As has often been described and analyzed, the struggle for power that followed Lenin's death was decided by Stalin's superior control of the Party membership. Acting behind the scenes as the general secretary of the Party, Stalin managed to build up a following strong enough to overcome Trots-
ky's magnificent rhetoric and great prestige, as well as Kamenev's Party organization in Moscow and Zinoviev's in Petrograd - named Leningrad after Lenin's death. Stalin intrigued skillfully, first allying himself with Kamenev and Zinoviev against Trotsky, whom they envied and considered their rival for Party leadership; then with the Right group against the Left; and eventually, when sufficiently strong, suppressing the Right as well. He kept accusing his opponents of factionalism, of disobeying the established Party line and splitting the Party. Final victory came at the Fifteenth All-Union Congress of the Communist party, which on December 27, 1927, condemned all "deviation from the general Party line" as interpreted by Stalin. The general secretary's rivals and opponents recanted or were exiled; in any case, they lost their former importance. Trotsky himself was expelled from the Soviet Union in January 1929 and was eventually murdered in exile in Mexico in 1940, almost certainly on Stalin's orders.

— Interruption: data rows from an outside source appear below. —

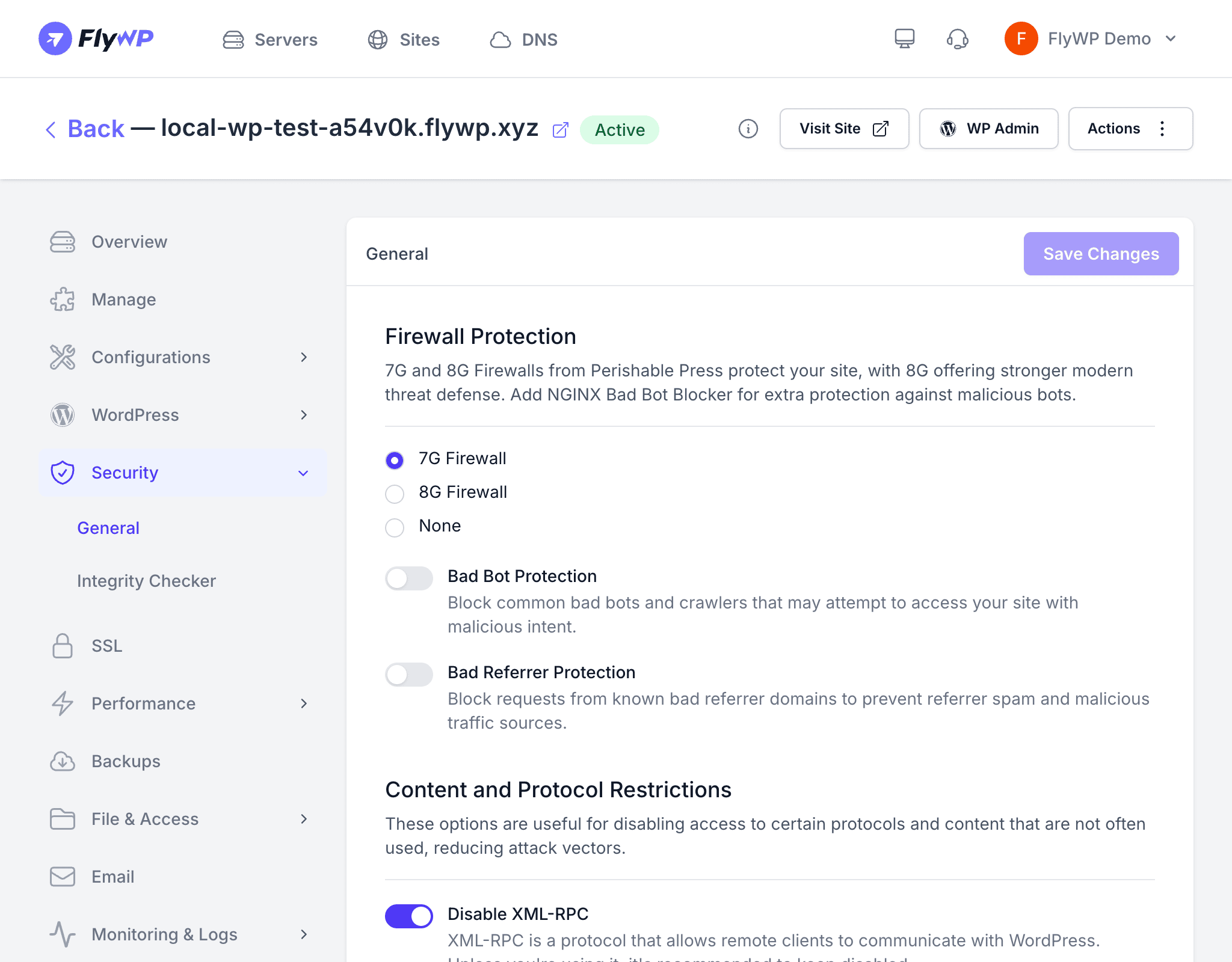
Task: Open Integrity Checker submenu item
Action: tap(146, 581)
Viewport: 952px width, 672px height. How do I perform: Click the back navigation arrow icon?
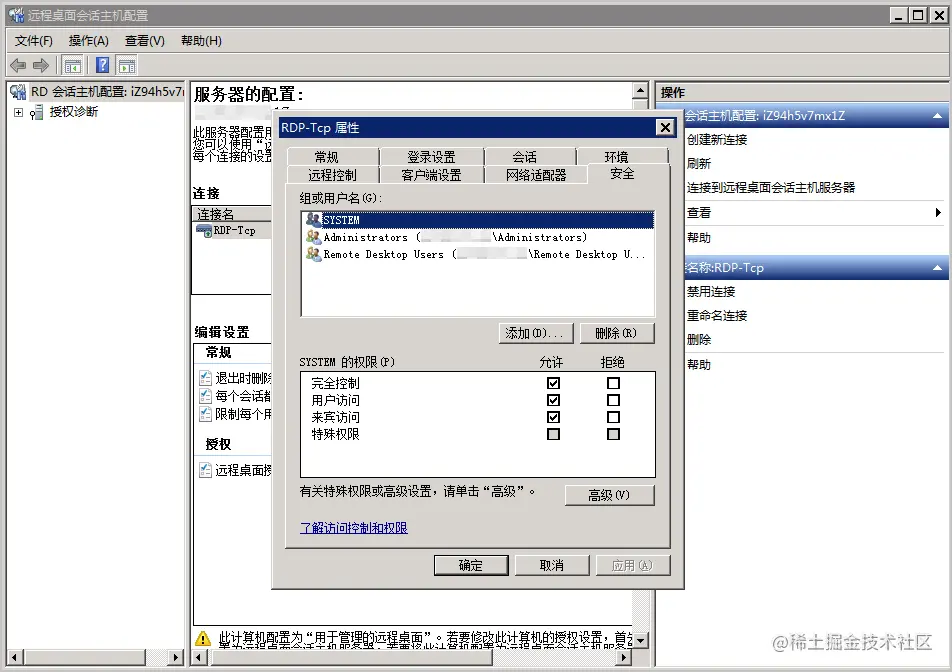pyautogui.click(x=17, y=64)
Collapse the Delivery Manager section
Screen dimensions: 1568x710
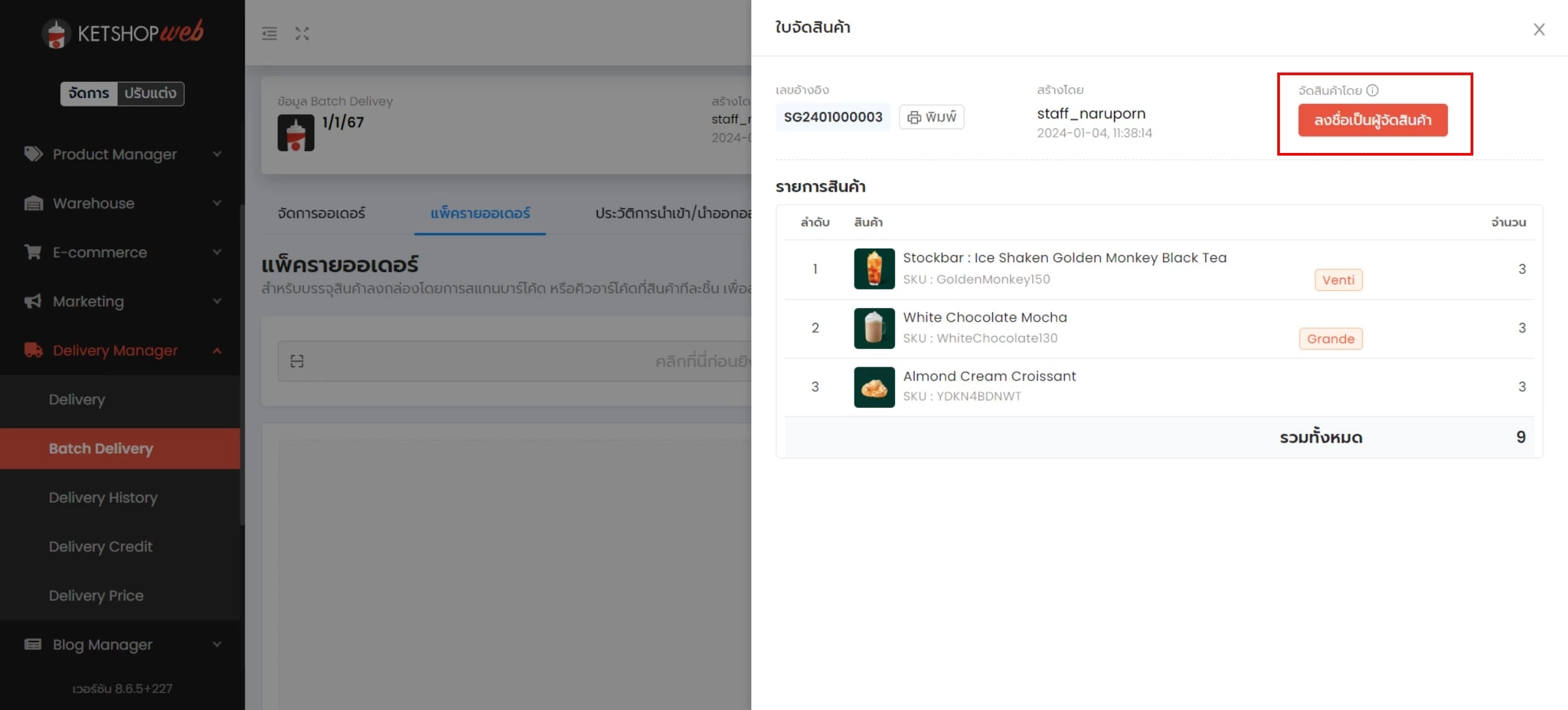tap(122, 350)
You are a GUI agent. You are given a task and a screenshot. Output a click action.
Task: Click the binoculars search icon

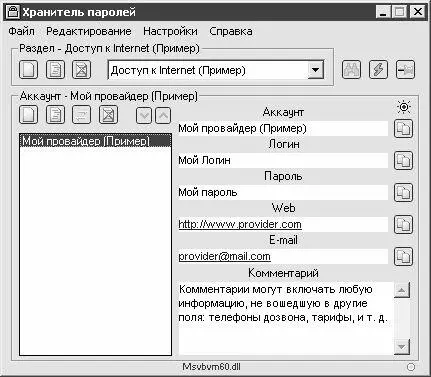[351, 70]
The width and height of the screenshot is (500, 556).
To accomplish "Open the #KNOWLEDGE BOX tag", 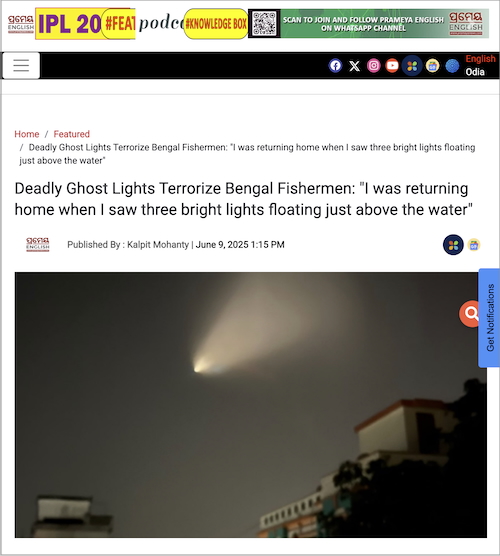I will 216,24.
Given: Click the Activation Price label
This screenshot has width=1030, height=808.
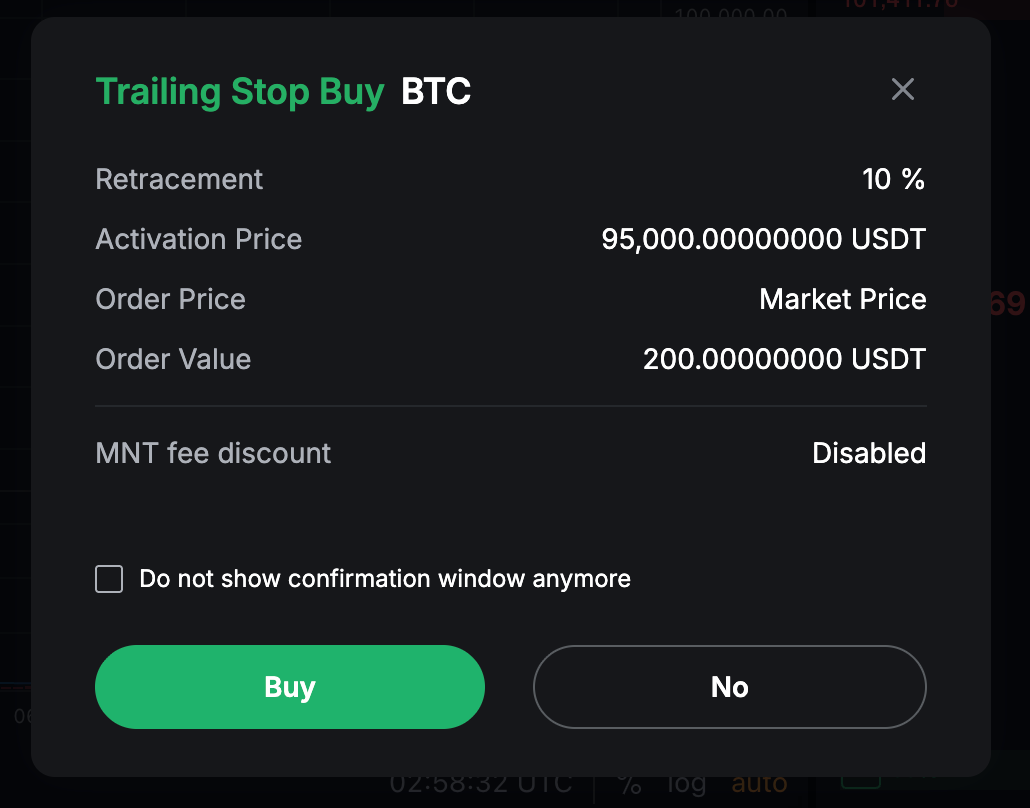Looking at the screenshot, I should (x=199, y=240).
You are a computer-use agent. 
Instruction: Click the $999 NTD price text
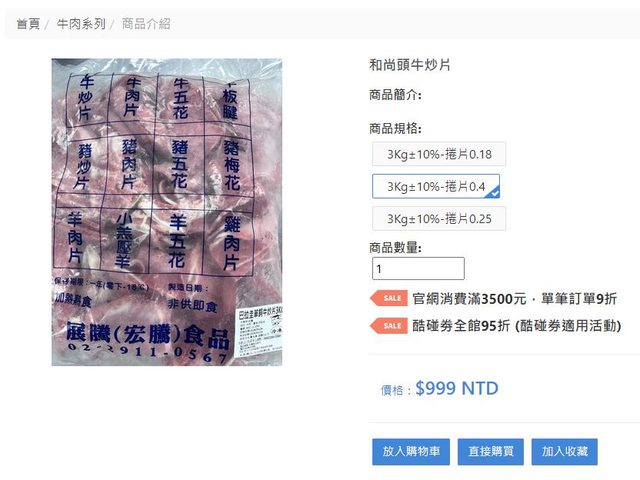tap(457, 388)
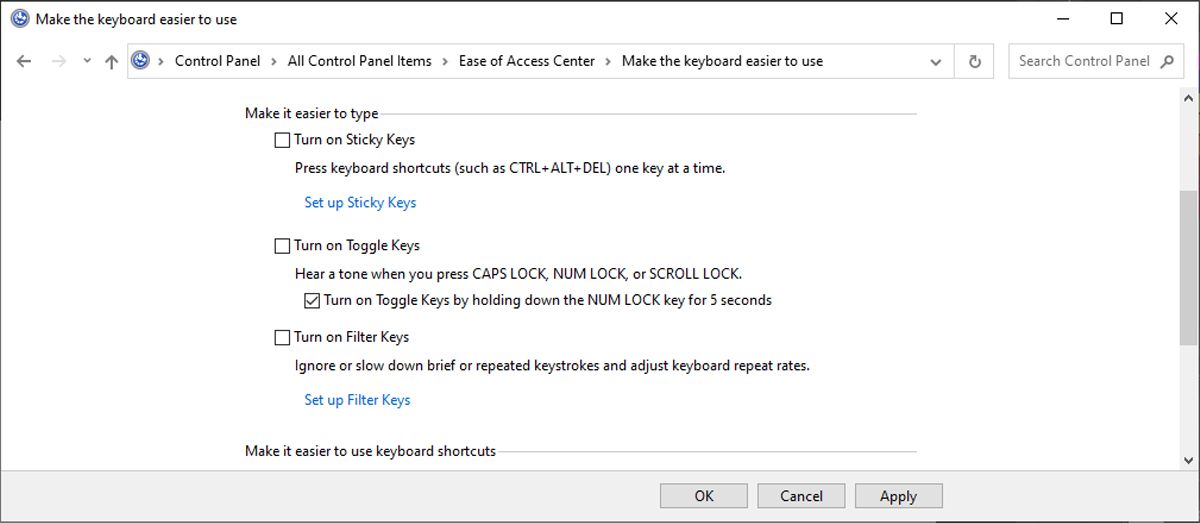Enable the Turn on Toggle Keys checkbox
1200x523 pixels.
(282, 246)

Still, although Stalin's rise to supreme authority can well be considered an impressive, if gruesome, study in power politics, its ideological aspect should not be forgotten. After all, of the three alternate views present in the Party, the general secretary's possessed the greatest attraction by far for Soviet Communists. The Right, in effect, simply admitted defeat: in spite of the tremendous struggle and all the efforts, socialism could not succeed in the Soviet Union until the uncertain coming of world revolution. Trotsky's Left position, while more sanguine, also tied the Soviet future to world revolution and thus made Bolshevik activity of limited importance and effectiveness at best. Only Stalin offered a sweeping program and a majestic goal to be achieved by Soviet efforts alone. Only he proposed to advance Marxism in the Soviet Union without dependence on problematic developments elsewhere. The same Party congress that condemned all deviations from Stalin's line enthusiastically adopted measures that signified the end of the New Economic Policy and the beginning of the First Five-Year Plan.
XXXVII
THE FIRST THREE FIVE-YEAR PLANS, 1928-41
Enough of living by the law
Given by Adam and Eve.
The jade of history we will ride to death.
Left!
Left!
Left!
It [the First Five-Year Plan] asked no less than a complete transformation from backward agricultural individualism to mechanized collectivism, from hothouse subsidized industry to self-sufficient industry on the greatest, most modern scale, from the mentality of feudalism, far behind the Western industrial age, to socialism still ahead of it.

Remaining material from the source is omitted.